One problem right now for Dane is a lack of playing time. But Anderson said he doesn't want to rush Dane in any way because he wants Dane to not only watch and learn, but also keep a good mental attitude about the game and his time at HTI. Dane's saftey and well-being is Anderson's top priority.
"The first few games he dressed, he probably didn't see the ice," Anderson said. "(We wanted him to) watch the flow on the ice and get an idea of the speed."
Anderson said that by the third or fourth game, Dane received just a few shifts, perhaps just one or two a period.
"Personally, I don't think we should rush it," Anderson said. "If he plays next year on a full-time basis, he's looking at probably four or five years of playing at that level. I spent three years at St. Michael's. In my third year I had pretty well done it all there and I was pretty flat."

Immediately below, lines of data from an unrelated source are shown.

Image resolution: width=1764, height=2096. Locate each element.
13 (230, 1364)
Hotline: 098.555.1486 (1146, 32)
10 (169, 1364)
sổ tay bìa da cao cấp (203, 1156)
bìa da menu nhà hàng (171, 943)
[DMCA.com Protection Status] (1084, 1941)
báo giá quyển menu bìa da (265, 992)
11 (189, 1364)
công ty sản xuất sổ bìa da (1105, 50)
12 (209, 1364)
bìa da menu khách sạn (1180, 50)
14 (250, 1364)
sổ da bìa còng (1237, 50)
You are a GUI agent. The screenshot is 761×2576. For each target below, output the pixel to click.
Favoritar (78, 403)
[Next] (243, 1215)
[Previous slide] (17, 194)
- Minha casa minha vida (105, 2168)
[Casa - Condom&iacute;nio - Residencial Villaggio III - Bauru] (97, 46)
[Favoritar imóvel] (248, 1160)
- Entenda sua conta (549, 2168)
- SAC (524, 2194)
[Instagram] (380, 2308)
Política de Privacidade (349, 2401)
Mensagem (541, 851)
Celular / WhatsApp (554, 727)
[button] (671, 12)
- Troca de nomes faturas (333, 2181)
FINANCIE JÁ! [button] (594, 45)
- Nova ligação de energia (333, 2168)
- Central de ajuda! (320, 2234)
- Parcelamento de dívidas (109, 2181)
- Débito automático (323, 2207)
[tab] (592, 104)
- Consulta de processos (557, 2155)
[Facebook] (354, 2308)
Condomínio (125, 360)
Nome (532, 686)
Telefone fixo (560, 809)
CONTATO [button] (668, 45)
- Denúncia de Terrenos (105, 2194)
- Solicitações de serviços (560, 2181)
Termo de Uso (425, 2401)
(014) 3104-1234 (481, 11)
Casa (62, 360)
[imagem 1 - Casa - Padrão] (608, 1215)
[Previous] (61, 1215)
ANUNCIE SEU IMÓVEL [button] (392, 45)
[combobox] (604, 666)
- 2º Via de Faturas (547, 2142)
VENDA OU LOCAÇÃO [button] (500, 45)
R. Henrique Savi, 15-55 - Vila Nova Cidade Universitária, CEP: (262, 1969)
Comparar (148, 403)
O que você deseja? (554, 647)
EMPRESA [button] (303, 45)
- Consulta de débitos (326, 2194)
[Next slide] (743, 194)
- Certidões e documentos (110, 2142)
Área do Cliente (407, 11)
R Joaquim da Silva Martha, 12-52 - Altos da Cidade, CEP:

But when Dane has received ice time, both he and Anderson agree that he's made the most of it.
Snap Shots *Last season Dane played in a World Pee-Wee tournament. An opposing coach from a Russian team was so impressed with Dane's play, he asked Dane to play in the former Soviet Union this season.
* Dane has been interviewed several times by reporters who also interviewed Wayne Gretzky and Eric Lindros when they were Dane's age. Says Dane: "The reporters said I was much nicer and to stay that way."
* Dane was born on Dec. 12, 1983. If you take the day or month Dane was born (12) and add it to the year he was born (83), you'll get Dane's uniform number, No. 95.
* And yes, Dane has a fan club. If anyone would like information about it, send E-mail to firstname.lastname@example.org.
"I do not play a lot because I am a rookie, but I get at least one good chance to score every game I have played in," Dane said. "Most players get none, so this is good and is encouraging to me."
And if Dane continues to grow as a person and a player, there's no telling how far his star might rise in the world of ice hockey. From Shelburne, he could be drafted to play in the OHL. Bob indicated that several teams have already scouted him. Or maybe he will move on to a U.S. collegiate team. Who knows? The NHL might even come calling when Dane turns 18.
"I think he's on a real mission," Anderson said. "He's able to keep any kind of distraction from getting to him. He has his act together mentally. He knows what he wants to do and he's been reaching his goals."
And perhaps one day Dane will be able to reach his ultimate goal of proudly wearing the red and white Team Canada jersey in the Olympic games.